Currently, Vehicles may obtain road condition information or receive other service information by means of vehicle to vehicle (V2V) communication or vehicle to infrastructure (V2I) communication, and a network used in V2V and V2I communication is referred to as a vehicular network. Specifically, a vehicle may broadcast, to a nearby vehicle by means of V2V communication, driving information such as a speed of the vehicle, a driving direction, a specific location, or whether emergent braking is performed. Therefore, a driver of a vehicle that obtains driving information of a nearby vehicle may better perceive a traffic condition beyond the line of sight, so as to predict in advance and avoid a dangerous condition. For the V2I communication, in addition to the foregoing exchange of driving information, the infrastructure of transportation may further provide various types of service information and support of a data network to vehicles, thereby improving the intelligence of transportation.

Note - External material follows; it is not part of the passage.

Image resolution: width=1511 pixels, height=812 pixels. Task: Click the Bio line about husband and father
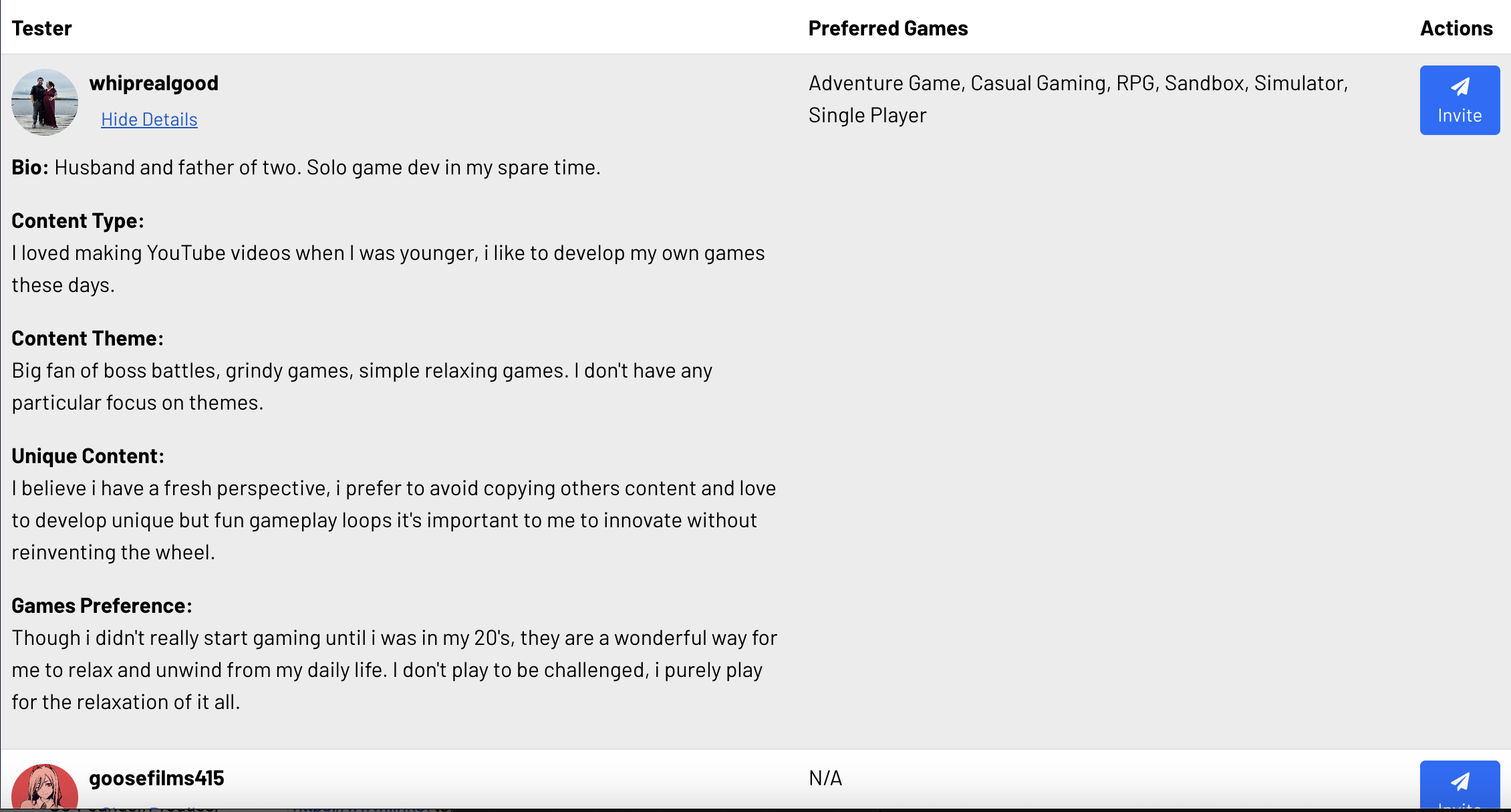pyautogui.click(x=306, y=168)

A Long Term Evolution (LTE) technology is currently a mainstream wireless communications technology, and has desirable network coverage. Therefore, V2V communication and V2I communication are combined with the LTE technology to improve communication performance of a vehicular network. Because a manner of allocating transmission resources in the LTE technology is a centralized control manner, a base station schedules and configures transmission resources in a centralized manner for terminals, that is, vehicles or the infrastructure of transportation, so that a resource collision problem is avoided, thereby ensuring QoS of a service. The resource collision problem occurs as multiple terminals contend for one same transmission resource when a free contention manner is used to obtain a transmission resource. However, in a vehicular network, in both the communication V2V and V2I communication, a vehicle needs to frequently send information such as driving information to a nearby vehicle or the infrastructure of transportation and frequently receive information such as driving information sent by another vehicle or the infrastructure of transportation. Each time when data is sent, a sending request needs to be reported to the base station, and the base station allocates a transmission resource and notifies, by using signaling, a terminal of the allocated transmission resource. Therefore, frequent data transmission of a vehicle results in frequent signaling interactions with the base station. Consequently, signaling overheads of the base station are increased. In addition, the base station also needs to allocate transmission resources multiple times. As a result, load of the base station is increased, and work efficiency of the base station is reduced.